On trouve aussi d’autres questions type "assurance-automobile" :

"Avez-vous renseigné le patient sur :

- le diagnostic,

- les effets secondaires,

- le risque d’échec du traitement ?"

Pouvons-nous vraiment espérer un meilleur traitement des patients à la lumière de ces questions ?

Enfin il faut noter également qu’il n’est mentionné nulle part dans ce questionnaire le diagnostic sur l’examen clinique, il n’est proposé que des tests divers pour l’aide au diagnostic: repérage ANAES, MINI (?), HAD, Hamilton…

Cette logique administrative et juridique (des mesures "objectives" pouvant nous servir pour une procédure éventuelle ?) pour éviter d’oublier ce qui serait un danger pour nous-mêmes ?

Prévenir le patient que s’il se passe quelque chose de désagréable on n’y est pour rien, de là à s’en laver les mains !

Que faire alors dans la relation à chaque patient tout au long de la journée de consultation… éviter de s’oublier ?

Je pense qu’au contraire il faut en partie oublier ce que l’on sait pour se laisser guider par celui qui nous parle de sa souffrance comme d’un repère. (Pourrait-on considérer comme une référence le type de souffrance exposée par le patient, sans l’étiquette "dépression" qui risque de lui faire clore le bec ?) (2).

Tant qu’à faire des questionnaires, voici ce qui serait souhaitable.

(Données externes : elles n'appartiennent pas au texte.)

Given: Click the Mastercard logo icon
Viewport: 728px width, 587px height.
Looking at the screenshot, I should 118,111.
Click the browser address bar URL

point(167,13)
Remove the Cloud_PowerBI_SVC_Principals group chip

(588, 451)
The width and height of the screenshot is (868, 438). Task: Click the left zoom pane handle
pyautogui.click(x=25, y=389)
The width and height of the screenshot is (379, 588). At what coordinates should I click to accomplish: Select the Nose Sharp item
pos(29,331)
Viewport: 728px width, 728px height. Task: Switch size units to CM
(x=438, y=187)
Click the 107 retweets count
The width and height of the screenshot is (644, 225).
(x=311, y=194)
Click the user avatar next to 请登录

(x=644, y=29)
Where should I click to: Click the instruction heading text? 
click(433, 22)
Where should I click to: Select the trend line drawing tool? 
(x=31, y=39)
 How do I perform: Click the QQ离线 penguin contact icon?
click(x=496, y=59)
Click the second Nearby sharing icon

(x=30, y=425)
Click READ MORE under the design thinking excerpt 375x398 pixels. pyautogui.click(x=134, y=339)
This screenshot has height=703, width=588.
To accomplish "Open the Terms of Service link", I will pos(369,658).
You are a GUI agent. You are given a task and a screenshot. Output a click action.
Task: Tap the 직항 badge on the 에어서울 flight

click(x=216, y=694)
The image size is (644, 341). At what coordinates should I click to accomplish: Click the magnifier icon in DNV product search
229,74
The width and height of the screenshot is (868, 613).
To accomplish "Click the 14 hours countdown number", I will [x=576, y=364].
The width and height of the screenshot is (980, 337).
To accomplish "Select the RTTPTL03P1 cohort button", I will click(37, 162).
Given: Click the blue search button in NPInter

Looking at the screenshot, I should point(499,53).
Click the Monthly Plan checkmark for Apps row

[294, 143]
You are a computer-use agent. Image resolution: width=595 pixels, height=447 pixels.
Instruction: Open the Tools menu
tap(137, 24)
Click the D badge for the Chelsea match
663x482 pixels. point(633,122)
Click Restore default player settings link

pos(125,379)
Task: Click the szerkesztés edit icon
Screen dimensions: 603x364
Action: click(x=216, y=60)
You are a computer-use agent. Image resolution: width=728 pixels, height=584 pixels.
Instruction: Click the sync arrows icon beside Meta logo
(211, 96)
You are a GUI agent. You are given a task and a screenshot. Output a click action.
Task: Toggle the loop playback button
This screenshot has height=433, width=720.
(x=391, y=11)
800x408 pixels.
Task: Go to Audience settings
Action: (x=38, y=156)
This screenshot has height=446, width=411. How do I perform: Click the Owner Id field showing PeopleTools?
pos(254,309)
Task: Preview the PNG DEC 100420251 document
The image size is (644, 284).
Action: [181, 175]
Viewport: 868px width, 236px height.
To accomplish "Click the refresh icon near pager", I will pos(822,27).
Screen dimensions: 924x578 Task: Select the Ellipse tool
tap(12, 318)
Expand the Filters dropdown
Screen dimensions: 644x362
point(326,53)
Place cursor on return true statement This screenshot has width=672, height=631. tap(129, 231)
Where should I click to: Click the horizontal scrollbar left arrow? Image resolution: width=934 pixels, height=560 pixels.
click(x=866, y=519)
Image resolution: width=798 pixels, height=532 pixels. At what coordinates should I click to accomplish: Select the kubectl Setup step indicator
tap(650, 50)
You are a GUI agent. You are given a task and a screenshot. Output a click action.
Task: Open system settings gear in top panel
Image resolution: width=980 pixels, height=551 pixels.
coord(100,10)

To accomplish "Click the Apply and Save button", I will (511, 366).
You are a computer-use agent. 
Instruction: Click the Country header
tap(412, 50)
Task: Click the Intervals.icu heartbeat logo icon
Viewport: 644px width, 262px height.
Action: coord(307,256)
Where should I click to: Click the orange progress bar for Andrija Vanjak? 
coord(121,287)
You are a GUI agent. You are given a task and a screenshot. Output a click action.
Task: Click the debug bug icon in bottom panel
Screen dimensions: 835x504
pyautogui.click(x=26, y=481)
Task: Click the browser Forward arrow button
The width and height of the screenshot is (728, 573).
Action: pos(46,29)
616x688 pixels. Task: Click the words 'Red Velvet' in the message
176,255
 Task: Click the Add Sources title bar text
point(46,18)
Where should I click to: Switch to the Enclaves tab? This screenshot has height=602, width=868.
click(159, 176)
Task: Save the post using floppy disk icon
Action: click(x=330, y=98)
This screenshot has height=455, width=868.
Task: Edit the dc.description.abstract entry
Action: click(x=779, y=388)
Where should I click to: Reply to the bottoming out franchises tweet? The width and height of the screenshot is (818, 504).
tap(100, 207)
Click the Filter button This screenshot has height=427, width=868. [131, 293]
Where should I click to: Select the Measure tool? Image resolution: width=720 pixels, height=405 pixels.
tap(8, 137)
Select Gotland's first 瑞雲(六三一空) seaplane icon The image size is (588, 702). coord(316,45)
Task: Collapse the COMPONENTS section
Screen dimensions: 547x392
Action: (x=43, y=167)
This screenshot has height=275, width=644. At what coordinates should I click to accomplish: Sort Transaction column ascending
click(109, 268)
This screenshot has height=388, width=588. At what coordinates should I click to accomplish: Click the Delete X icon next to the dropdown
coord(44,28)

1/ Le patient au centre de la relation thérapeutique :

- lui permettre (il faut s’oublier) de nous parler comme s’il se parlait à lui-même,

- et que les mots lui échappent (ses maux aussi ça va de paire),

- qu’il puisse réaliser en parlant comment il situe sa douleur pour lui-même globalement dans son histoire (comment cela guide sa dynamique vitale), pour les autres, ceux de son environnement proche ou pas,

- enfin à travers cette relation thérapeutique dans la confiance établie par l’écoute qu’il puisse construire son propre projet thérapeutique.

2/ Des critères de cette confiance peuvent être notés dans des cases à cocher s’il le faut :

- les défenses qui sont souvent plus importantes au début du traitement,

- la recherche d’une bonne image de soi-même vis-à-vis de la famille, de la société,

- les résistances à se mettre personnellement en cause : c’est toujours la faute des autres ou des circonstances,

- la capacité à mobiliser sa reconnaissance au sens littéral (naître avec), la curiosité qui cherche à exploiter les données,

- la prise en compte de la donnée modifiable pour transformer une situation,

- la recherche d’autres situations comparables (à travers l’art justement, Cornegidouille !).

Sans doute, si ces cases-là étaient à cocher il serait possible de voir que les défenses se réduisent ainsi que les résistances qui vont décroître. L’importante énergie liée aux images véhiculées par les rapports de force régénère en se libérant le rapport au monde des semblables donc la capacité à se mobiliser.

On peut craindre qu’un questionnaire anonyme ne soit pas en mesure de libérer l’énergie prise dans les comparaisons imaginaires car le rapport que j’appelle "de force" y est visible entre les lignes, les éléments faisant valoir les patients les plus coûteux ! Le questionnaire même s’il est anonyme n’en est pas moins soutenu par le thérapeute en face de son patient et celui-ci sait que la logique de l’entretien est bien de permettre de dépenser moins à l’avenir !

Pour conclure, quelques mots sur cette logique des plus et des moins, qui est ubuesque car quand des salariés sont mis au banc de la société on risque (des statistiques le montrent) d’en faire des malades et l’argent qui est économisé sur un poste supprimé peut générer plus de dépenses pour l’assurance-maladie (entre le chômeur et le salarié harcelé d’être rentable pour deux).

En pédopsychiatrie je constate que pour les enfants de ces deux personnes potentiellement malades (le chômeur et celui qui est harcelé) cela fait des petits patients qui cherchent désespérément un lieu d’accueil car la capacité à transmettre est bien endommagée chez les adultes tutélaires. La référence qui manque ici ne serait-elle pas le travail pour tous dans la société ?

Martine BURDET-DUBUC
Villiers-sur-Marne

(1) - Les dépenses de l’assurance-maladie ne sont pas en pure perte comme on pourrait le croire d’après les discours des tutelles. Une étude du CREDESS en son temps avait démontré que ces dépenses créaient elles aussi des richesses ailleurs (salaire, TVA, investissements, etc…).
(2) - Voir "L’Ordre Médical" de Jean Clavreul (ed. Le Seuil).